### WHAT IS ASKED
Update the entries below by replacing every occurrence of "GUI agent" with "screen assistant" and leaving all other text unchanged. Omit the pictures from your answer.

### SUPPLIED MATERIAL
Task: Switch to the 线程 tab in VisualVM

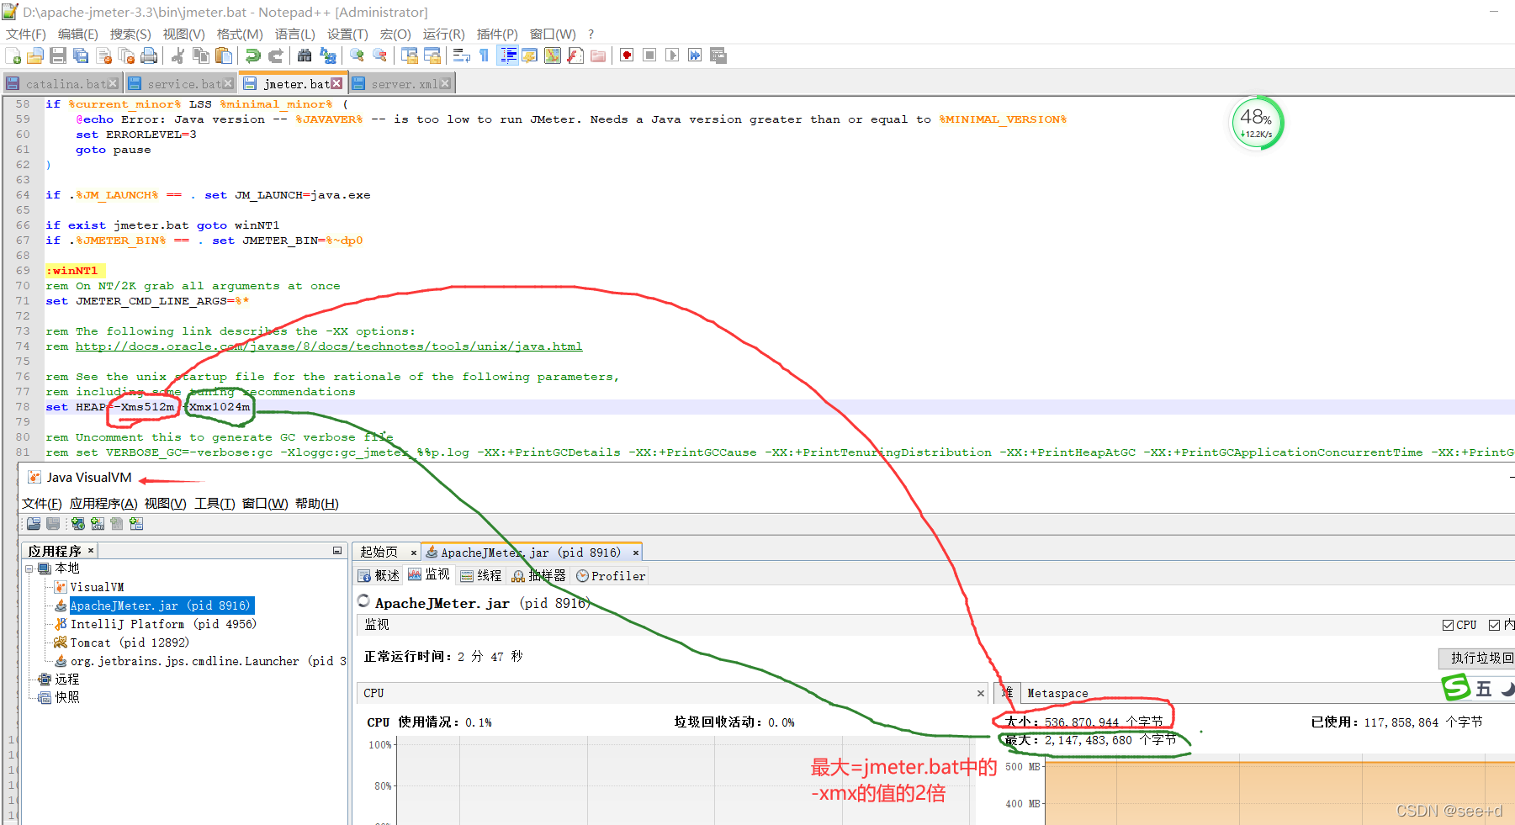Action: click(480, 575)
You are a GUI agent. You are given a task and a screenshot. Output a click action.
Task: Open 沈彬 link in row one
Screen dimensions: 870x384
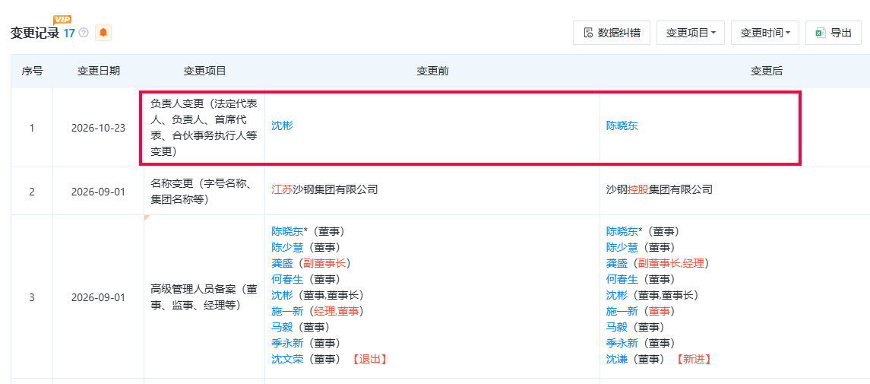pos(282,126)
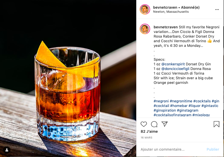Open the bevnetcraven username in header
This screenshot has width=224, height=157.
tap(165, 7)
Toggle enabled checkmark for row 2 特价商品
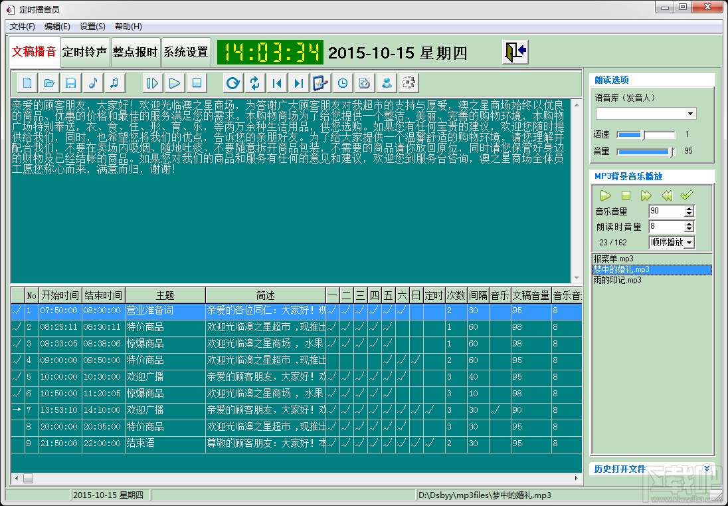The height and width of the screenshot is (506, 728). pos(17,327)
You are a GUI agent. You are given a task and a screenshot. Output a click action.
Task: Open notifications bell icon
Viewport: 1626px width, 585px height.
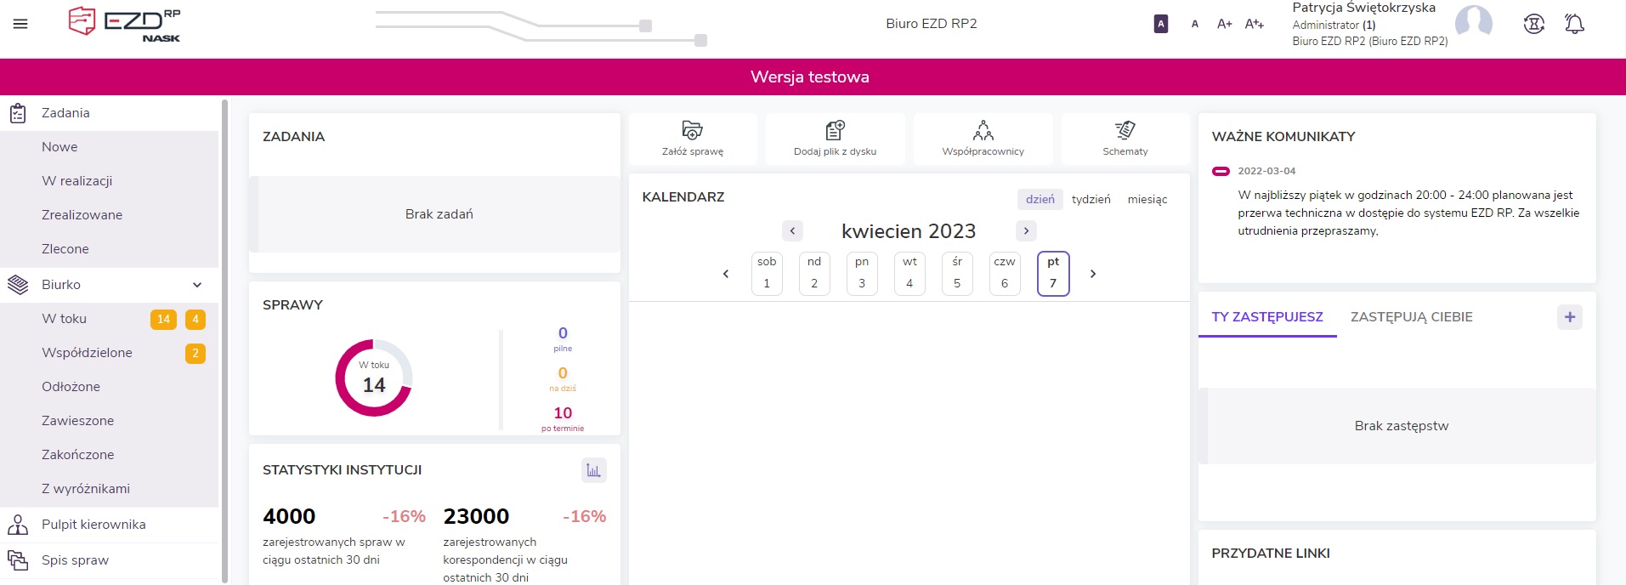(1574, 24)
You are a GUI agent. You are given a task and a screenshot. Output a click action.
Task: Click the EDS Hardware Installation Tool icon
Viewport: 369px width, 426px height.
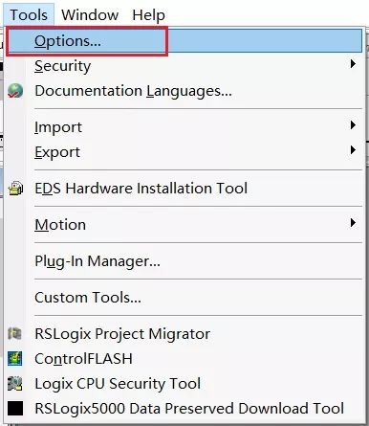point(15,188)
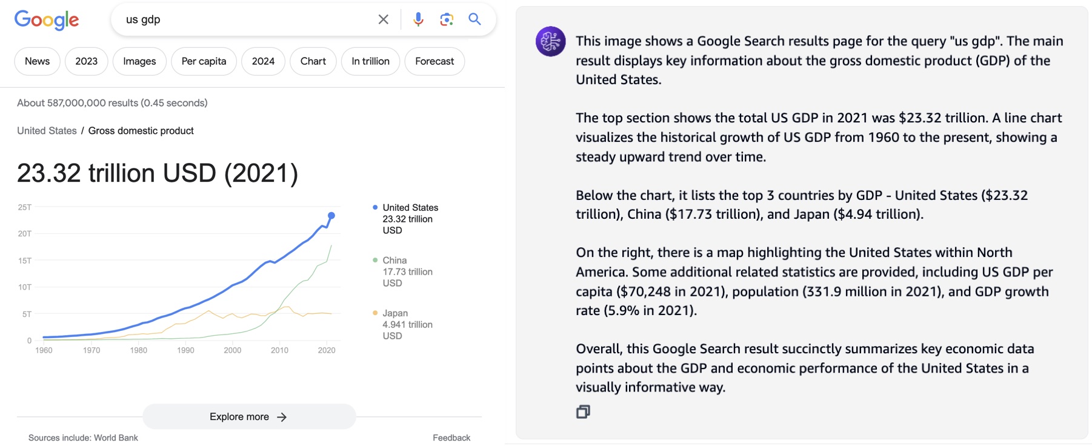Open the Feedback link
Image resolution: width=1092 pixels, height=446 pixels.
451,438
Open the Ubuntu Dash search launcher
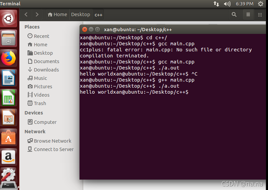Screen dimensions: 268x190 (8, 18)
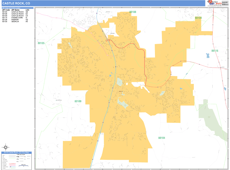Click the scale bar in the legend
The width and height of the screenshot is (230, 170).
[x=23, y=166]
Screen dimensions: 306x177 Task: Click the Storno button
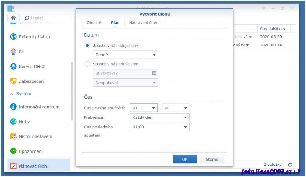212,159
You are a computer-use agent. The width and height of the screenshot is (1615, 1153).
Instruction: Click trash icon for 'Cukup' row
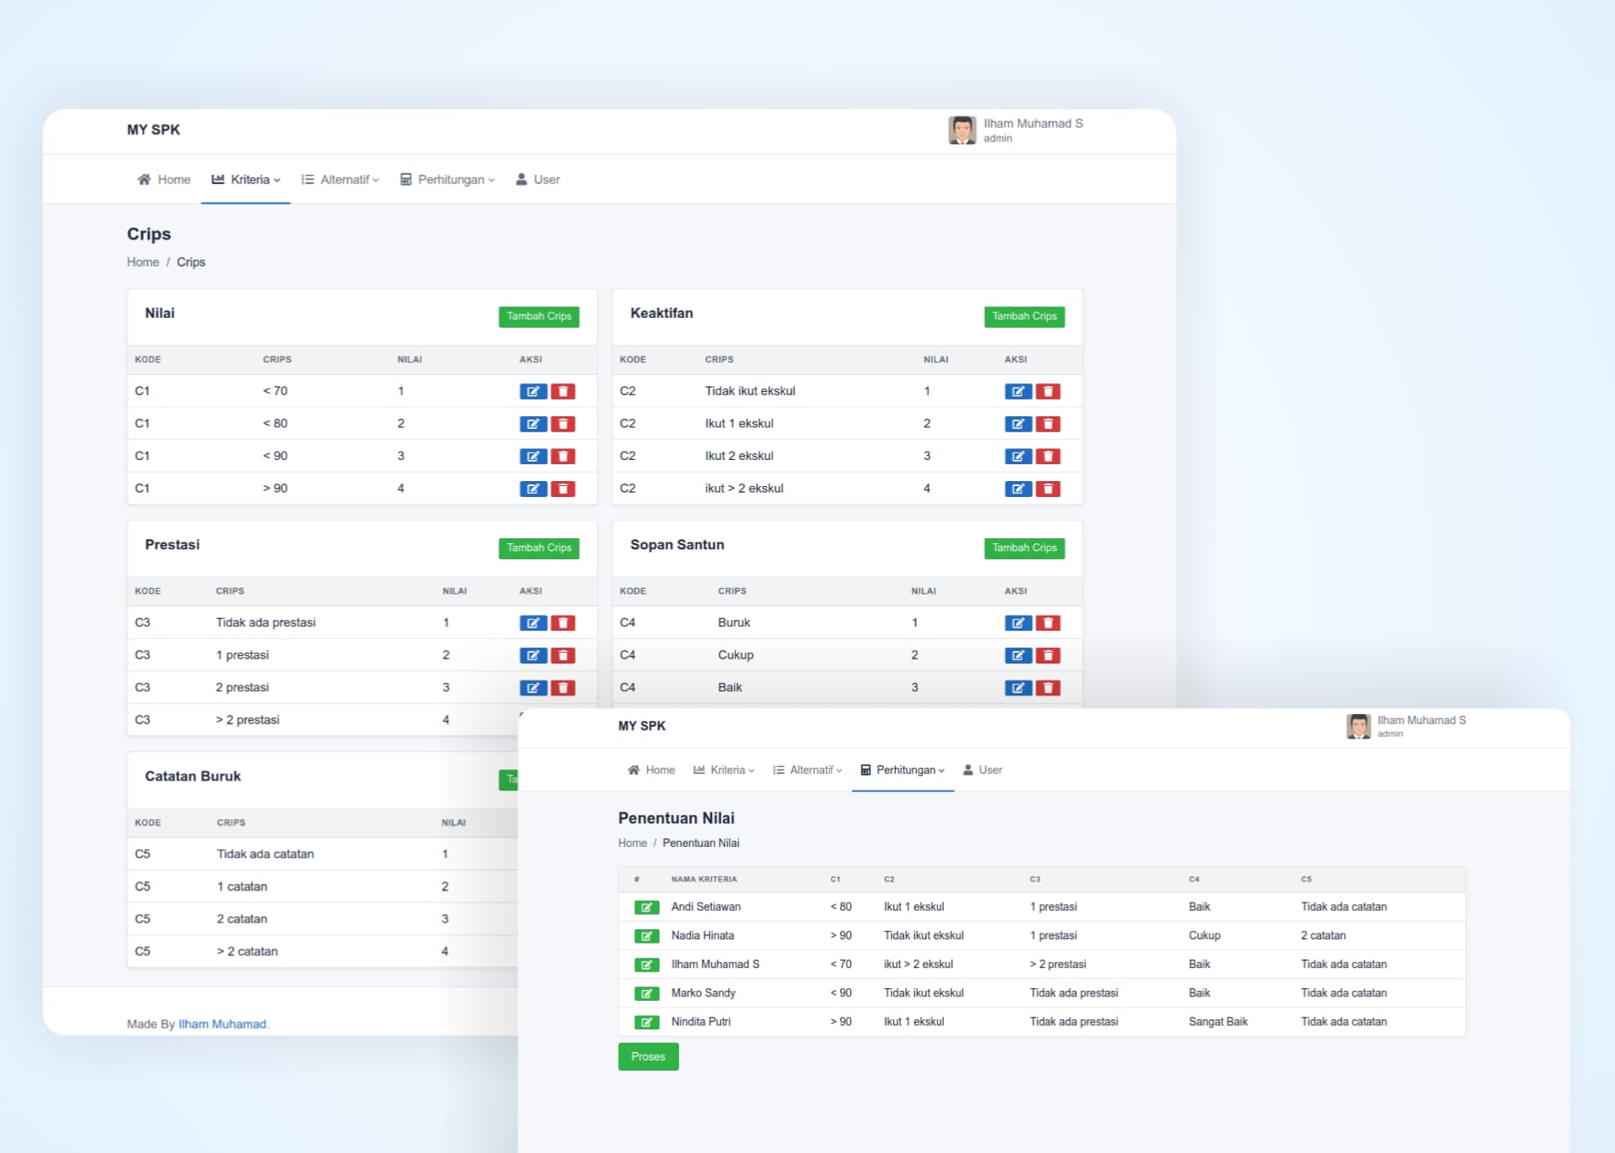(x=1048, y=655)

### SOLUTION FOR THIS TASK
Task: Switch to the 线程 tab in VisualVM

Action: click(480, 575)
You are a screen assistant. You are given a task and a screenshot. Output a click action.
Task: Open 沈彬 link in row one
Screen dimensions: 870x384
pos(282,126)
Open the bevnetcraven username in header
This screenshot has width=224, height=157.
tap(165, 7)
Toggle enabled checkmark for row 2 特价商品
The height and width of the screenshot is (506, 728). pos(17,327)
You are a screen assistant. You are given a task and a screenshot. Output a click action.
Task: Open notifications bell icon
Viewport: 1626px width, 585px height.
(1574, 24)
You are a screen assistant. You are given a task and a screenshot. Output a click action.
Task: Click the EDS Hardware Installation Tool icon
Viewport: 369px width, 426px height.
point(15,188)
Open the Feedback link
Image resolution: width=1092 pixels, height=446 pixels.
451,438
Open the Ubuntu Dash search launcher
Screen dimensions: 268x190 (8, 18)
Click the scale bar in the legend
The width and height of the screenshot is (230, 170).
[x=23, y=166]
Screen dimensions: 306x177 Task: Click the Storno button
212,159
You are a computer-use agent. The width and height of the screenshot is (1615, 1153).
Instruction: Click trash icon for 'Cukup' row
(x=1048, y=655)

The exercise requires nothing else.